The role of specific DNA adducts in the induction of micronuclei by N-hydroxy-2-acetylaminofluorene in rat liver in vivo.

N-Hydroxy-2-acetylaminofluorene (N-OH-AAF) was administered i.p. to male Wistar rats 17 h after partial hepatectomy. Hepatocytes were analyzed for the presence of micronuclei 7 h, 1, 2, 3 and 4 days after injection. N-OH-AAF treatment resulted in a high frequency of micronucleated hepatocytes at days 3 and 4 (19.5% and 19.6% respectively). The frequency of micronucleated hepatocytes was not increased above control values when hepatocytes were isolated as early as 7 h, 1 or 2 days after injection.

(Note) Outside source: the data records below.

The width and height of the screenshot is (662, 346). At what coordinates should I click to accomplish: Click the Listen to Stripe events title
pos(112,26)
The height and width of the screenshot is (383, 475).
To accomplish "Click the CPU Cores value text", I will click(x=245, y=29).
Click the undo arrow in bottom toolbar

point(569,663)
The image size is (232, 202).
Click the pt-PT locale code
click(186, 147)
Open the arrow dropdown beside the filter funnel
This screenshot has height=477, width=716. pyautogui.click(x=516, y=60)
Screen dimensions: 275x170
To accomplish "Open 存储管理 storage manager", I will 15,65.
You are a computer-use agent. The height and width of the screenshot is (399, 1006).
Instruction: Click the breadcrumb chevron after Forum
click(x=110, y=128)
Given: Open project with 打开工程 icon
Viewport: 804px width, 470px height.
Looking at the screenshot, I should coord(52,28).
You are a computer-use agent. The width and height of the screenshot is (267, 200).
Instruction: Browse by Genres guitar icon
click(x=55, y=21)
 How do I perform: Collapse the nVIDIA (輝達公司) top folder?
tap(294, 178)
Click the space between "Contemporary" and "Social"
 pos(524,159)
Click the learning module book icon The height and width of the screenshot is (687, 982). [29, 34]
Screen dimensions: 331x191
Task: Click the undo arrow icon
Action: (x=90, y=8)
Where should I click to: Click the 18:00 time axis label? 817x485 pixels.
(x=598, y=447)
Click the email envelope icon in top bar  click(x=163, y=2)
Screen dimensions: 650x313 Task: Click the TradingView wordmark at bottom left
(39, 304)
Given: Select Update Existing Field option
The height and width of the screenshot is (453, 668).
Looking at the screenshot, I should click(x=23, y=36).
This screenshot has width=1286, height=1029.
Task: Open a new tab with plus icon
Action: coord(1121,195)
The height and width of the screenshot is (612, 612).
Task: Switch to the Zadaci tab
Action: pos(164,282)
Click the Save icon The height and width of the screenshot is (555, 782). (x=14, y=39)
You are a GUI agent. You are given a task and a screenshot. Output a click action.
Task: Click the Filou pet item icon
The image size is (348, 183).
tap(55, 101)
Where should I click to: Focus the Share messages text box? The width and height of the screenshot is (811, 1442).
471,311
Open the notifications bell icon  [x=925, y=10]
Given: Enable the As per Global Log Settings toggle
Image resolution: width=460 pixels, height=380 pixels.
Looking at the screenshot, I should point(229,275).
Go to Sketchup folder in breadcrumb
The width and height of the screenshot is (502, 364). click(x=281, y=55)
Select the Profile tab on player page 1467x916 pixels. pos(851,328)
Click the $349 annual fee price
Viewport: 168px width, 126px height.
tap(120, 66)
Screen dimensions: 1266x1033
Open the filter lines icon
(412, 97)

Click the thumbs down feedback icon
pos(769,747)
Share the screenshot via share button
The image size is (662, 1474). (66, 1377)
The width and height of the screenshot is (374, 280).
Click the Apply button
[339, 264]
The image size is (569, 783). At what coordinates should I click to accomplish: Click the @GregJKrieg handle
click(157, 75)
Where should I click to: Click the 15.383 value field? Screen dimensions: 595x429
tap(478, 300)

Pretreatment with the sulfotransferase inhibitor pentachlorophenol (PCP) 45 min before injection of N-OH-AAF almost completely prevented the formation of micronuclei by N-OH-AAF. Parallel biochemical studies indicated that inhibition of sulfation of N-OH-AAF by PCP pretreatment prevented the formation of the N-acetylated DNA adducts N-deoxyguanosin-8-yl-AAF and 3-deoxyguanosin-N2-yl-AAF by approximately 85%. Total adduct formation to DNA was, however, not lowered because of an increase in the formation of the deacetylated adduct, N-deoxyguanosin-8-yl-AAF. The lower frequency of micronucleated hepatocytes observed in the group pretreated with PCP, did not result from less proliferative activity in this group as compared to the group treated with N-OH-AAF alone. Therefore, the decrease in the formation of micronuclei indicates that PCP prevents the clastogenic damage caused by N-OH-AAF. It is concluded that the clastogenicity of N-OH-AAF in rat liver is related to the formation of N-acetylated DNA adducts (i.e. N-deoxyguanosin-8-yl-AAF and/or 3-deoxyguanosin-N2-yl-AAF) and is not related to the formation of the deacetylated DNA adduct N-deoxyguanosin-8-yl-AF.